• _INSTRUCTIONS FOR THE TASK_
Format the records below as a JSON list of strings, one string per line, from the first line of the records through the line containing "Action: coord(11,155)", with both ends included and blank lines omitted. Leave the pictures out of the answer.

• _DATA SHOWN_
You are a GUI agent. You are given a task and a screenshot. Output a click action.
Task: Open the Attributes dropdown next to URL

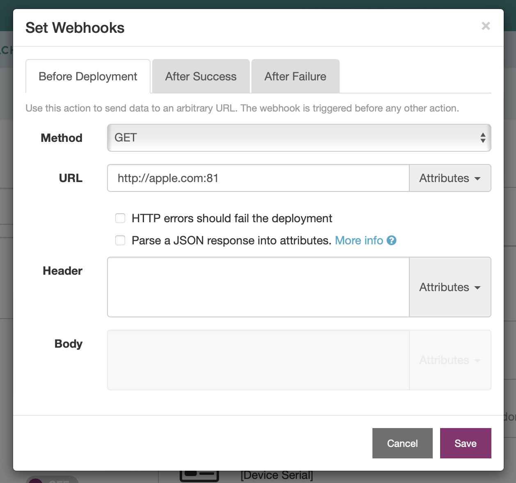[450, 178]
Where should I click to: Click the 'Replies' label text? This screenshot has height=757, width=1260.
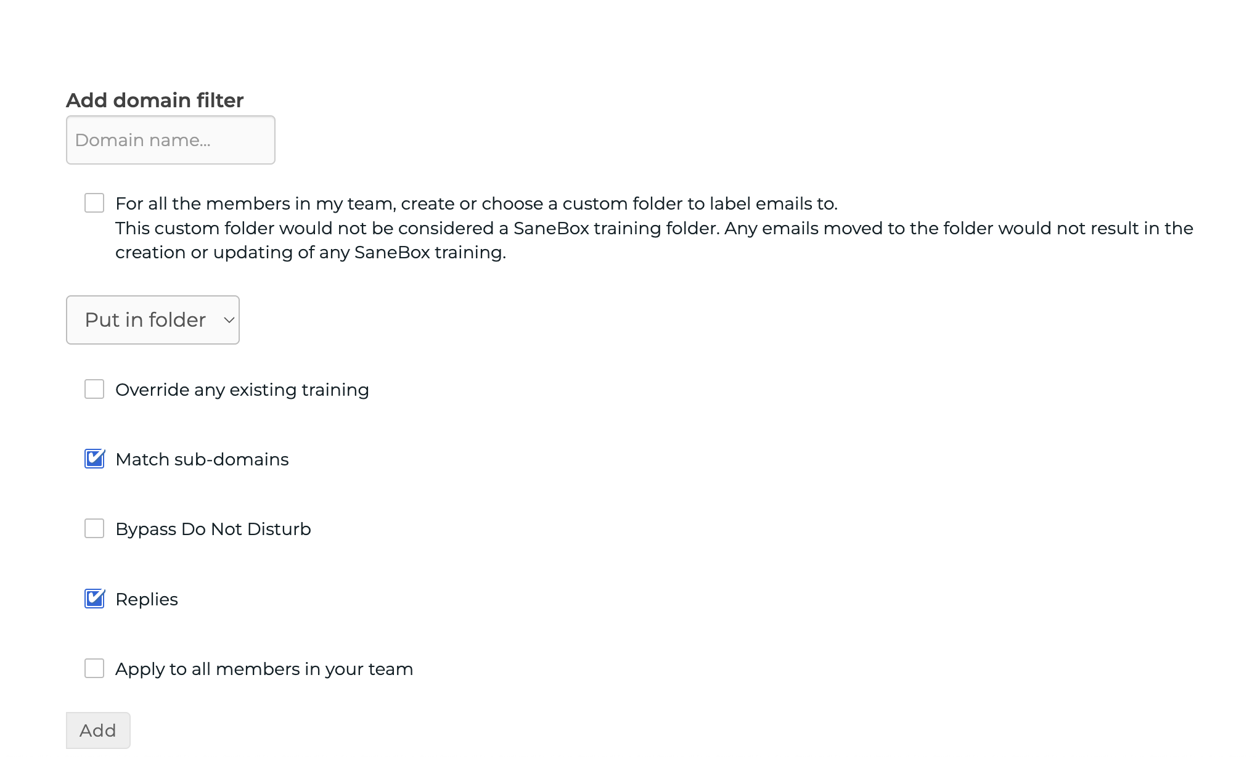tap(147, 599)
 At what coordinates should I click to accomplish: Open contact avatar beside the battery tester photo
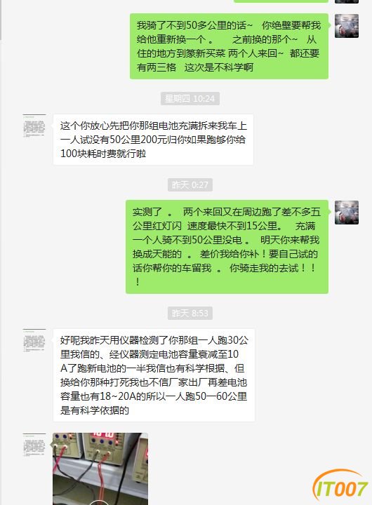[34, 445]
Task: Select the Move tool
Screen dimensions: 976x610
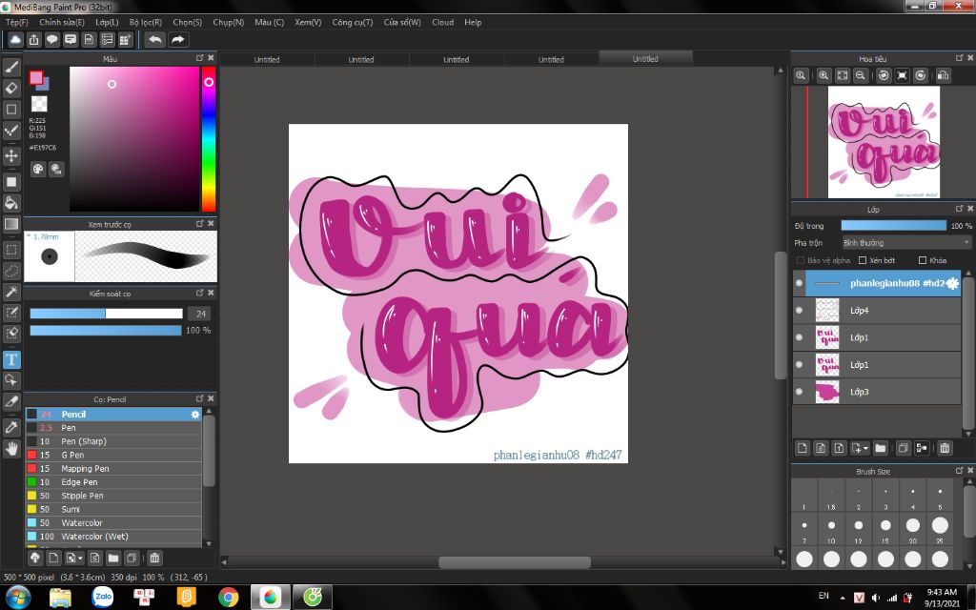Action: coord(11,155)
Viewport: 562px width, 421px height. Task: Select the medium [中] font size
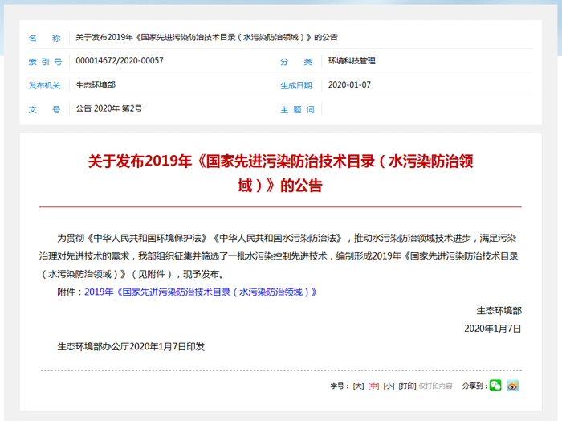tap(373, 386)
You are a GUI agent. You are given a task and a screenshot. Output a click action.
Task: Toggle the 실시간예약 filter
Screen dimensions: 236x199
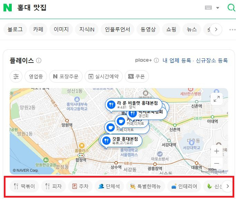click(x=104, y=76)
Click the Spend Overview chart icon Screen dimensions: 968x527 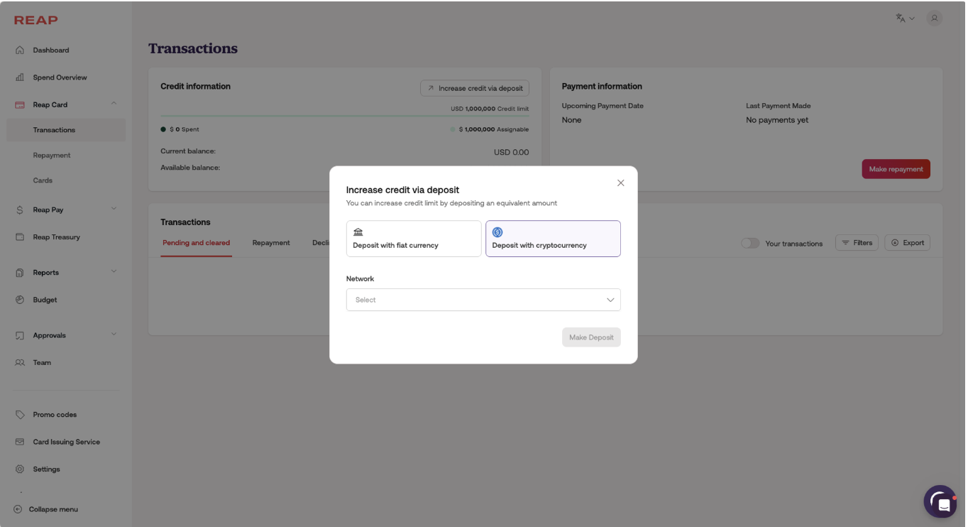point(20,77)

• _EXPECTED ANSWER_
[
  "You are a GUI agent. You are given a task and a screenshot. Output a click action.",
  "Task: Open the Attributes dropdown next to URL",
  "[450, 178]",
  "Where should I click to: Click the 'Replies' label text? This screenshot has height=757, width=1260.",
  "tap(147, 599)",
  " At what coordinates should I click to accomplish: Open contact avatar beside the battery tester photo",
  "[34, 445]",
  "Task: Select the Move tool",
  "Screen dimensions: 976x610",
  "Action: coord(11,155)"
]